Meteorological conditions can significantly influence the reliability of the electrical power system. Elements like wind speed, gusts, temperature, precipitation, and ice storms, directly or indirectly, are key contributors to the numerous power outages occurring every year.

University of Bristol researchers have unlocked associations between weather patterns and power faults within the U.K. This article explores the challenges of weather-dependent power outages and the study's approach to mitigating them.


Lightning striking power lines.

Lightning striking power lines. Image used courtesy of Pexels


The Impact of Weather on Power Grids

The impact of weather on power grids is a critical concern for engineers and utility operators, as it significantly influences the reliability, efficiency, and safety of electricity delivery. Weather phenomena such as storms, hurricanes, extreme temperatures, and lightning can profoundly affect the infrastructure and operation of power grids.
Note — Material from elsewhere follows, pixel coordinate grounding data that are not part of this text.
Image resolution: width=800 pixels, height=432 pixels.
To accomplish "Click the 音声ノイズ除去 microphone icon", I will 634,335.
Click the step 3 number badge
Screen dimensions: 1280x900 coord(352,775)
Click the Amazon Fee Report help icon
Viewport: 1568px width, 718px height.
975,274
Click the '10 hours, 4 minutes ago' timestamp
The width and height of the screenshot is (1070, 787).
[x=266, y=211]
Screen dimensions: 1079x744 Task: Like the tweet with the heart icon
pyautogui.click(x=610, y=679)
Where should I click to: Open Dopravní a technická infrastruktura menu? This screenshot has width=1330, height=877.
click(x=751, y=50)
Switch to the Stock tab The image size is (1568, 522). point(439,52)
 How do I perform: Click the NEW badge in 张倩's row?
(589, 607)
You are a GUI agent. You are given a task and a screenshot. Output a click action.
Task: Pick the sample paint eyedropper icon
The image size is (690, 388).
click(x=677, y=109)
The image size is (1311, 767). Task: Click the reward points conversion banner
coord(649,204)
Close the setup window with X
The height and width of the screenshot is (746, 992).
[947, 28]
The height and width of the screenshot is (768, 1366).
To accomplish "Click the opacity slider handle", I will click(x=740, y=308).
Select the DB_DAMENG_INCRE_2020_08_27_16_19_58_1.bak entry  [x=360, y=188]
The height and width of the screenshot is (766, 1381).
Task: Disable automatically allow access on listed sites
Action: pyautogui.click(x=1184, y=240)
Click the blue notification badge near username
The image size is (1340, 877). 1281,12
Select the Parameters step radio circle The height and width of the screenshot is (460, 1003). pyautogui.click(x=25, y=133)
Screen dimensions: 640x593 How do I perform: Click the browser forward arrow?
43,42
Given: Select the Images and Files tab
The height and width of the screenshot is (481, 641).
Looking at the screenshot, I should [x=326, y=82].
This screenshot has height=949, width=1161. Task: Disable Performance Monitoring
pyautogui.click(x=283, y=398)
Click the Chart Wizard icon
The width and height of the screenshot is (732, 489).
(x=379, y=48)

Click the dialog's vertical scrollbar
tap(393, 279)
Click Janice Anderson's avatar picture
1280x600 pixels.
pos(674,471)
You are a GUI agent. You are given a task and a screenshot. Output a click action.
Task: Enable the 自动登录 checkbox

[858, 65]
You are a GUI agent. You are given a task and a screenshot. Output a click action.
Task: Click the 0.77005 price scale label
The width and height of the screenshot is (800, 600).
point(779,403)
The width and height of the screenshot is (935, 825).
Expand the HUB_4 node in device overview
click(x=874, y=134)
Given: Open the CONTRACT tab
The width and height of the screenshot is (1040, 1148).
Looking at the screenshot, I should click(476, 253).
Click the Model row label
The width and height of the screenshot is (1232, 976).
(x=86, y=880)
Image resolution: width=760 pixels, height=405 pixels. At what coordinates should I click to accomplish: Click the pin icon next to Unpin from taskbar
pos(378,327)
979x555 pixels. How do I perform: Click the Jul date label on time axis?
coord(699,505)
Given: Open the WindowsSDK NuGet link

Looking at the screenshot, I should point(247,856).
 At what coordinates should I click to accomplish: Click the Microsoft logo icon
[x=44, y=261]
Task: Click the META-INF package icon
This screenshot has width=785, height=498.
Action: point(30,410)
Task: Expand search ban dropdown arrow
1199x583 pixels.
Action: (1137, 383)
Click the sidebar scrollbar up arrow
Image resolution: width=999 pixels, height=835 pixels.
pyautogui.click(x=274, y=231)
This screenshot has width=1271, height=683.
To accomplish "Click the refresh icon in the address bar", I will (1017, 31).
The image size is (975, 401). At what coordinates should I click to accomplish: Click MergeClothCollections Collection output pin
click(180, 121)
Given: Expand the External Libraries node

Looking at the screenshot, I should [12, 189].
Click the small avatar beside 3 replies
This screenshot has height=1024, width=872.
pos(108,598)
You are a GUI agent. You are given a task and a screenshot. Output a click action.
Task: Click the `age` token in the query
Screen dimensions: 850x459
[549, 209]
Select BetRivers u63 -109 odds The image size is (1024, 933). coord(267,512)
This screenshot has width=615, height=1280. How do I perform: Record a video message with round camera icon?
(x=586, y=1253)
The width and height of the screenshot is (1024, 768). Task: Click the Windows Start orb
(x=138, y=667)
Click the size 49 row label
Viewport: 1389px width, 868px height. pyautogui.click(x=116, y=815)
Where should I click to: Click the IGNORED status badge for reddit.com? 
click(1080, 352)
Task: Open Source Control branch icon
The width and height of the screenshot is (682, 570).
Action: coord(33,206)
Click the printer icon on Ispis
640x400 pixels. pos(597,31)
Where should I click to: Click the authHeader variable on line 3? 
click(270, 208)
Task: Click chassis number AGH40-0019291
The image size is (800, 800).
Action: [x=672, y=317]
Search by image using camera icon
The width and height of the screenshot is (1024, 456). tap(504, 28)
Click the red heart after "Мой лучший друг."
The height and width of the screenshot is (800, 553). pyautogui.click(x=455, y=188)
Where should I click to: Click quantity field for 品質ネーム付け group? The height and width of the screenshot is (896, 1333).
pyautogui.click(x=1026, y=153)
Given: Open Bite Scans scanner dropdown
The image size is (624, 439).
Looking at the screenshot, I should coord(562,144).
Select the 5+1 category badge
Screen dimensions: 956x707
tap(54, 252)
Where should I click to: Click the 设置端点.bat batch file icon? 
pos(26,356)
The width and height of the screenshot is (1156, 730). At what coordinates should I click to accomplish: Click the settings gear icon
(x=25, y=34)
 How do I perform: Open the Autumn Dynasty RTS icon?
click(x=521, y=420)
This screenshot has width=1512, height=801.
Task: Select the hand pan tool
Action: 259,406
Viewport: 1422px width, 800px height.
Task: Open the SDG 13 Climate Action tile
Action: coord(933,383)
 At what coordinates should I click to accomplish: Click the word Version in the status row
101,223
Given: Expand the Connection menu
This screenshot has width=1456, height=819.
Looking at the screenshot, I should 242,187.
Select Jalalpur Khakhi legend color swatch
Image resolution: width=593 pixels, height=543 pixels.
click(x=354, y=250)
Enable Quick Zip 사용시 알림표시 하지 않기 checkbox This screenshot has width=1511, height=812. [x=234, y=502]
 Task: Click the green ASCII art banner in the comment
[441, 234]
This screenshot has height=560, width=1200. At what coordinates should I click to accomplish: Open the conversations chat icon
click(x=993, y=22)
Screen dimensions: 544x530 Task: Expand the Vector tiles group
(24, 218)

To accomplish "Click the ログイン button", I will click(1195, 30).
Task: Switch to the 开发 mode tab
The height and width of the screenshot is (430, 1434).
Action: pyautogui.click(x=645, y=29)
Storms and hurricanes, characterized by high winds and heavy rainfall, pose substantial risks to power grids. High winds can cause physical damage to transmission lines, poles, and other infrastructure components, leading to widespread power outages. Furthermore, heavy rainfall and flooding can compromise the structural integrity of power substations and disrupt underground cabling systems.


Weather causes more outages than other factors

Weather causes more outages than other factors. Image used courtesy of Climate Central


Extreme temperatures, both high and low, also impact power grid performance. During heatwaves, electricity demand surges as consumers and businesses increase cooling system use. This heightened demand can strain the grid, potentially leading to overloads and blackouts. Conversely, extremely cold temperatures can freeze equipment and reduce the efficiency of thermal power plants while increasing electricity demand for heating and further challenging grid stability.

To mitigate these weather-related challenges, power grid operators employ various strategies, including weather forecasting, grid modernization, and integrating smart grid technologies. Still, no solution has been presented to fully avoid weather-related power outages and system damage. 


Identifying Weather and Outage Trends

To discover links between weather patterns and weather-induced power system failures, the University of Bristol researchers analyzed a decade's worth of data (2010-2019) from the National Fault Interruption Reporting Scheme (NaFIRS). They correlated it with the Met Office's 30 distinct weather patterns. They aimed to uncover specific trends and correlations that could inform better preparedness and response strategies for power systems against adverse weather conditions.


Long-term probability of next-day weather given the current weather in the UK in winter.

Long-term probability of next-day weather given the current weather in the UK in winter. Image courtesy of Souto et al.


Using a unique equation, the team calculated the frequency of weather-induced power outages for each weather pattern across different seasons. This involved summing the number of failures attributed to a particular weather phenomenon during a given weather pattern and time interval over the study period. Furthermore, they evaluated the strength of trends in weather-induced power outages and associated weather pattern transitions using additional computational models.

The analysis revealed significant correlations between certain weather patterns and the likelihood of power outages. For instance, patterns characterized by high wind speeds and precipitation were strongly linked to outages caused by wind, gale, and lightning strikes. The study also identified seasonal variations in the impact of different weather patterns on power system reliability.

Moreover, the research highlighted the conditional probability of specific weather pattern transitions, providing insights into how the persistence or change of a weather pattern can influence the risk of power outages. 


Reducing Outages

Power outages, with their substantial consequences for individual consumers and utility companies, often lead to considerable economic and social disturbances. By employing a decade of empirical data and sophisticated analytical methods, the study uncovers critical insights that can significantly improve the resilience and reliability of power systems in the face of adverse weather conditions. The findings contribute to the academic discourse and offer practical applications for enhancing grid stability and ensuring uninterrupted power supply to consumers.